秋田から羽越本線を経由して新潟へ行く特急「いなほ」。冬の日本海を車窓から眺めたい
秋田を出発してしばらくすると、進行方向右側の車窓に鉛色した冬の日本海が迫ってくる
新潟駅で買った雪だるま型のかわいい駅弁。中は色とりどりの華やかさ
軽井沢を出たあたりで望む、雪をいただく浅間山。長野新幹線「あさま」グリーン車より
千曲川のほとり、戸倉上山田温泉の宿にて信州牛を陶板焼きで味わう。ちょっと贅沢な気分
戸倉上山田温泉の宿でのんびりと湯浴みした貸切露天風呂。源泉かけ流しの温泉が心地よい
秋田から新潟、高崎と経由して信州の温泉でゆっくりする旅の3日目。秋田9時10分発、羽越本線の特急「いなほ8号」は、気がつくと進行方向右手の車窓に冬の日本海を映し出す。荒々しい波が打ち寄せる海、言葉では聞いていたものの、実際の風景をまのあたりにすると、鉛色の空と海の迫力に圧倒される。日本海に沿って走る羽越本線は酒田、鶴岡を通って新潟県へ。村上の手前、桑川駅付近の海岸線は「笹川流れ」と呼ばれ国の名勝にもなっている。通過時刻はおおよそ11時40分頃だろうか、こちらもぜひ見ておきたい。

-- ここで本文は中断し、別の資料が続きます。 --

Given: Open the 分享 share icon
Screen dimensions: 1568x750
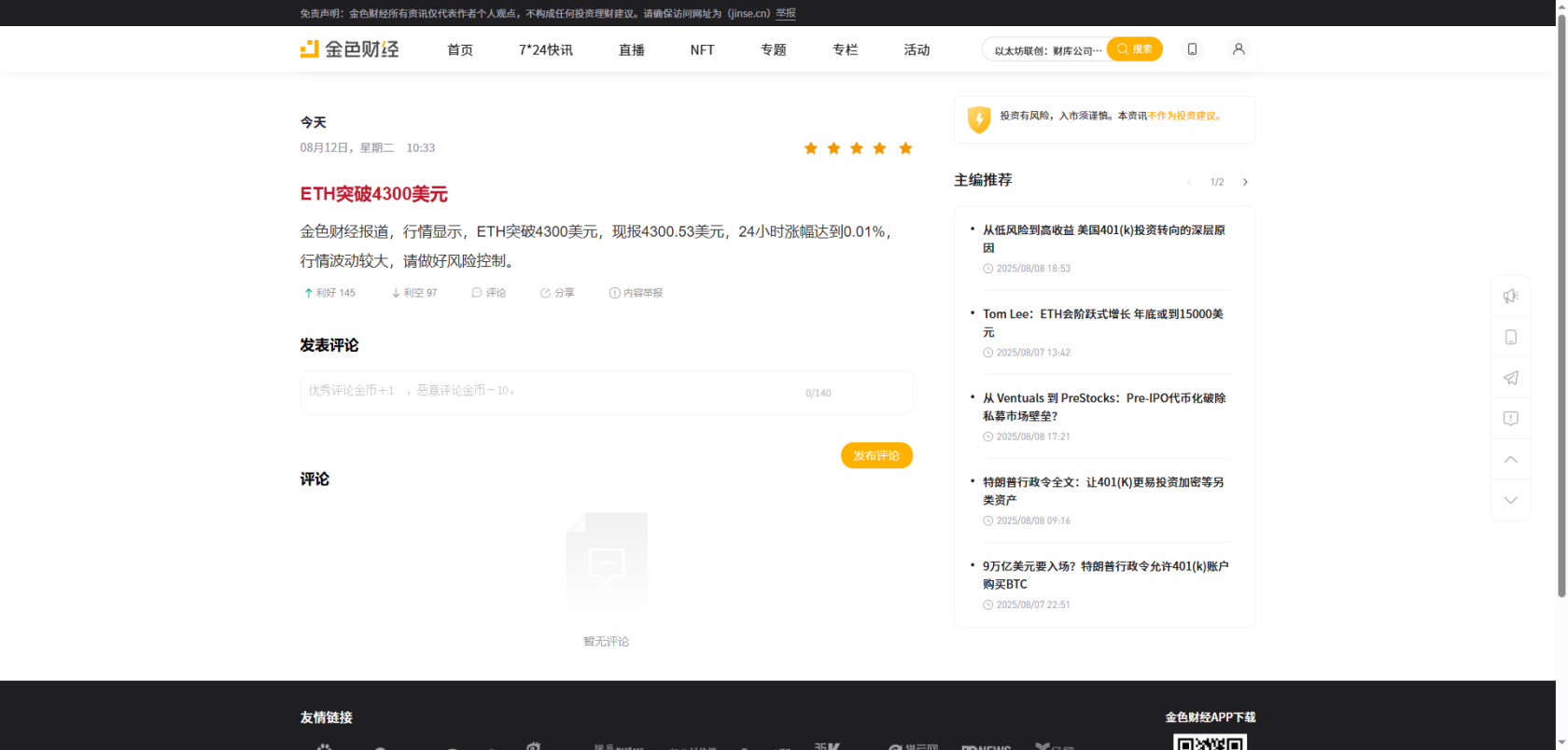Looking at the screenshot, I should click(557, 293).
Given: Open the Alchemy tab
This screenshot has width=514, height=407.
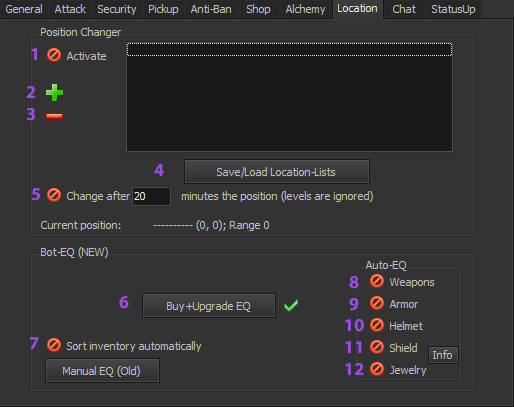Looking at the screenshot, I should point(305,9).
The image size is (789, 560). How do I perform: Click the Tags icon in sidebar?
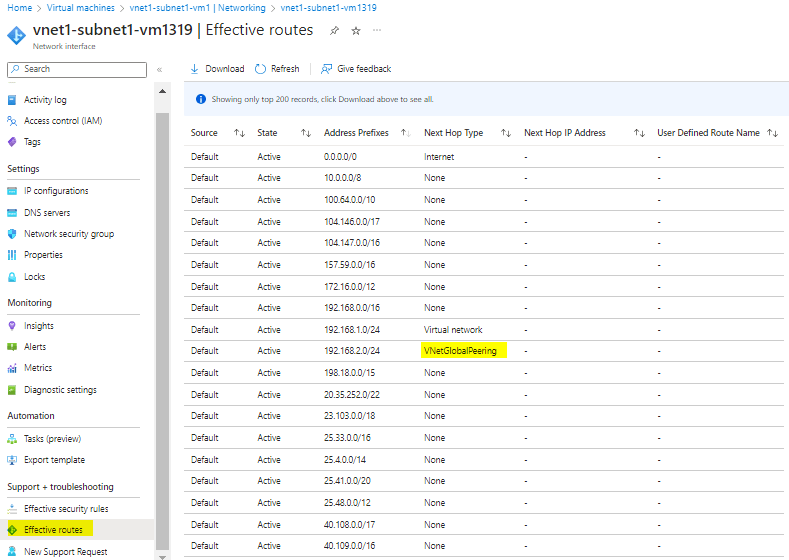(x=13, y=142)
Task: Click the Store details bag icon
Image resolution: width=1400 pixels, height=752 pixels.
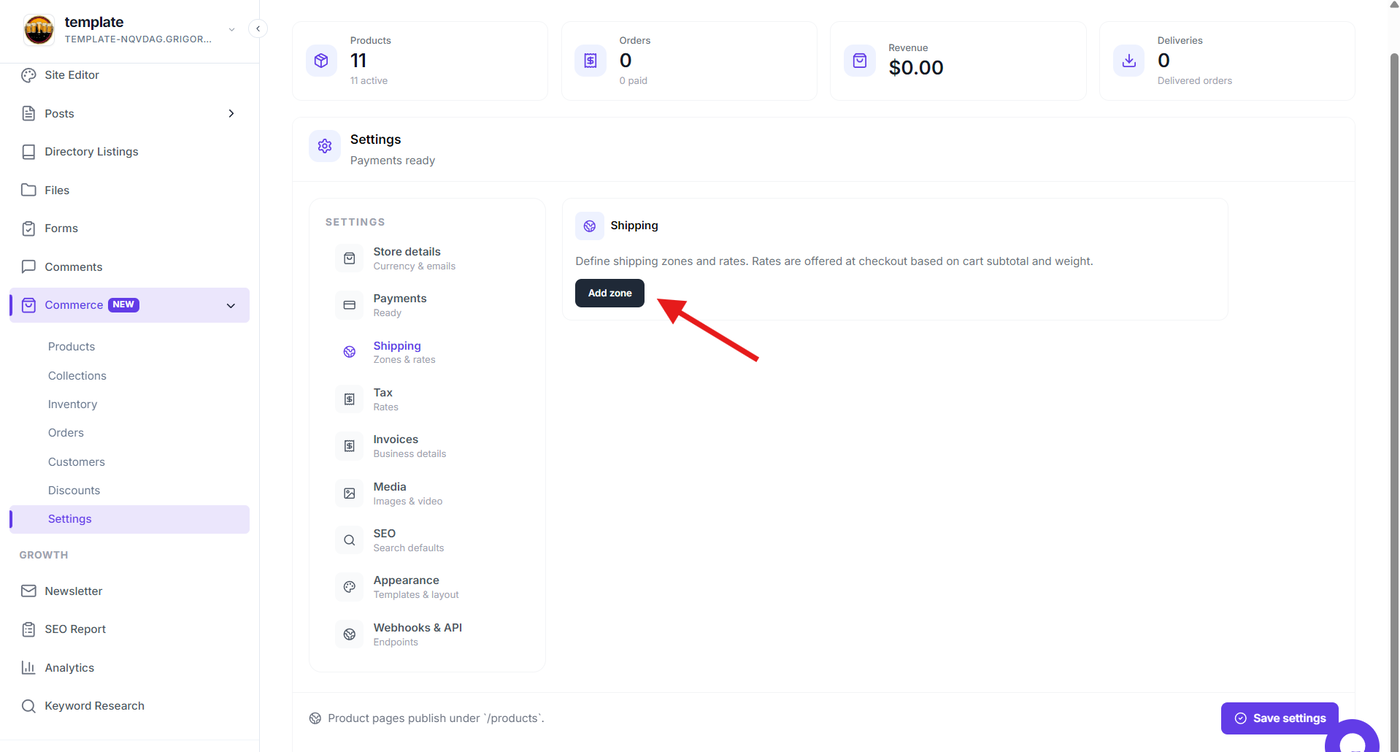Action: [x=349, y=258]
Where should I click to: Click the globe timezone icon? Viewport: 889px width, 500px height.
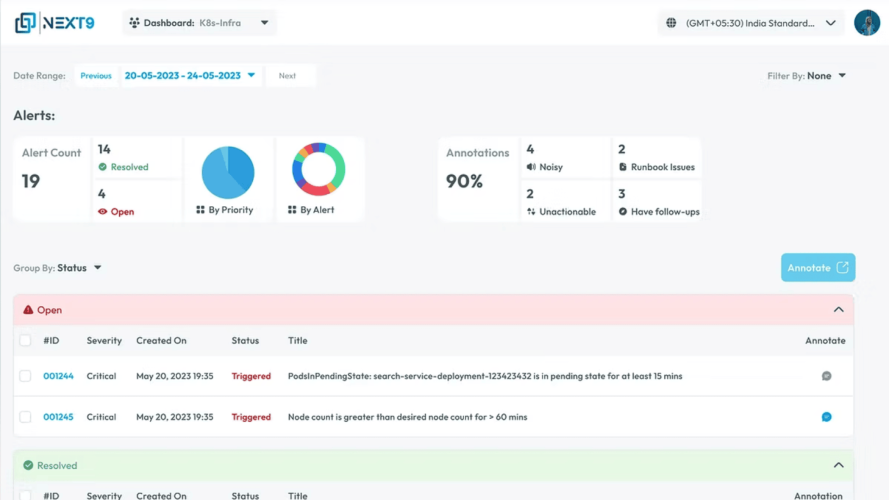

新潟で上越新幹線「Maxとき326号」に乗り換えて高崎へ。高崎からは長野新幹線「あさま527号」に接続。軽井沢を過ぎ、今度は雪をいただく浅間山を右手に長野へ走る。今宵は信州の名湯、戸倉上山田温泉の湯で温まろう。
冬、日本海側の天候はかなり荒れることもある。そのような時は、秋田新幹線で大宮に出て長野新幹線に乗り換えて信州へ向かうなど対応は臨機応変に。JR全線が乗り放題できるフルムーンパスならばこそルートの変更は自在にできる。一方で旅費節約型のアレンジも。秋田から新潟を経由して一旦東京に戻り自宅泊に変更すれば宿泊費一泊分が節約できる。その場合、新潟駅で途中下車し、浮くお金で新潟のお寿司を食べて東京へ帰るのも一興かもしれない。翌日、朝の東海道新幹線で新大阪へ行くと元々のプランに“復帰”可能だ。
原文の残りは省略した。